I dashed off into the living room where I tripped on the edge of our rug and ended up straggled across the floor. I stayed there, letting my sobs consume me. Questions were spinning around my head, and I couldn't shake free of them. A tightness grabbed hold in my throat and I found it difficult to breathe. It was as though I was drowning in words and letter and the only way out was to grab hold of the questions I didn't want answered. Jumbled sentences confused me. There must've been someone else to blame – but who? I started to assign blame according to correlated events. My mind was whirring, if Riley hadn't been so busy with Charlie or if Zay had stuck by my side I wouldn't have to be worrying about any of this.
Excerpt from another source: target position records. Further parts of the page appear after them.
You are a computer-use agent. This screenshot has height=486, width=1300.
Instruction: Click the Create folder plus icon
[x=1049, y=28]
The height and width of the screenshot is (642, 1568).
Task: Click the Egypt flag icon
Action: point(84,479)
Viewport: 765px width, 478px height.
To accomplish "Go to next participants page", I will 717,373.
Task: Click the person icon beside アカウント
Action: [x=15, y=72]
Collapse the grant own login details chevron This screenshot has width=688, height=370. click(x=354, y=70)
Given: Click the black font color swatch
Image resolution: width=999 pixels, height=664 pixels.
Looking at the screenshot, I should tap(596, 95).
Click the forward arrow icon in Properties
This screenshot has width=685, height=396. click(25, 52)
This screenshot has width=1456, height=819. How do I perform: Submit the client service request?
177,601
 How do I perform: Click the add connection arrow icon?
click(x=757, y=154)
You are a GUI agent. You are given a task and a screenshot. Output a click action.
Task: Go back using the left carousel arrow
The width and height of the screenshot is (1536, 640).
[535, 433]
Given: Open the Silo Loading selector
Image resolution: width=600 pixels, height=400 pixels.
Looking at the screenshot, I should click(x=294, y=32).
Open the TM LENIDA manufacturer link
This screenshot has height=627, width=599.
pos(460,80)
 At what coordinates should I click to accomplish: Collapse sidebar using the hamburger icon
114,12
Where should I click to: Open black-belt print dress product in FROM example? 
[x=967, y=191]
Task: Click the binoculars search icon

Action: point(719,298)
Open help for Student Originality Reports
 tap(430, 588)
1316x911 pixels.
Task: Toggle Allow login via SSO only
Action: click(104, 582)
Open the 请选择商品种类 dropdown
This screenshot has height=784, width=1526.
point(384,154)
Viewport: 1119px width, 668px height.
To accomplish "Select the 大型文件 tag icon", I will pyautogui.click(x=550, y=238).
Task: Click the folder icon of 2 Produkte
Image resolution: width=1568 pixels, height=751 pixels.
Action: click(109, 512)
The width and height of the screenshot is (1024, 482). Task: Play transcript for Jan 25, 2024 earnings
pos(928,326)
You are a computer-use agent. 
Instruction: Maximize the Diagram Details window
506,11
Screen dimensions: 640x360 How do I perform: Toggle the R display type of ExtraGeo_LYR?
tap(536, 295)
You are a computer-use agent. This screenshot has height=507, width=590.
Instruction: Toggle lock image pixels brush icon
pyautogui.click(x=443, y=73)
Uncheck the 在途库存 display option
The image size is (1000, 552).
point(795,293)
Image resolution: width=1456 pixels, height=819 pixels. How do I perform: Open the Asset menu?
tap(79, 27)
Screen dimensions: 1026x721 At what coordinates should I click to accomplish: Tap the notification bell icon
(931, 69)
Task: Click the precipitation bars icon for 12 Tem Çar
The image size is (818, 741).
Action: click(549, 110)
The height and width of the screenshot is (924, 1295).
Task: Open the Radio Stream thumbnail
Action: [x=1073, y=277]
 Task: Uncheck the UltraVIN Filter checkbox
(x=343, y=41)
My mind whipped right back to reality. The one where I was lying on the ground in my living room and wallowing around. The one where I knew the truth. I knew the real problem wasn't these tiny little moments – they weren't what caused what went wrong that night. I was the one who ruined it for me. Who ruined me. I had let myself get put into that situation. And the truth is? I was only just starting to realize that I really, truly, deserved it. All of the taunting. The pain. It was all justified. But I couldn't keep myself from thinking, it's not enough.

My eyes lifted from the shaggy rug in the living room to the cupboard where Shawn stores his things when he stays over, and I knew what was inside. I brought myself up from the floor and staggered over to the cupboard, slowly pulling open the tightly closed cabinet. Inside was a shaving set. I watched, viewing as a passenger in my own body, as my hand curled around the razor and released the blade inside. I was about to press the cold metal against my skin when the front door began to unlock. I quickly threw the razor back inside the cupboard and tucked the blade into my pocket – bolting for my bedroom.

A familiar tightness returned to my chest and I tried to coke it down as panic seized hold of my entire body. I curled into a shakey ball on the floor, and relinquished all control to the darkness inside of me.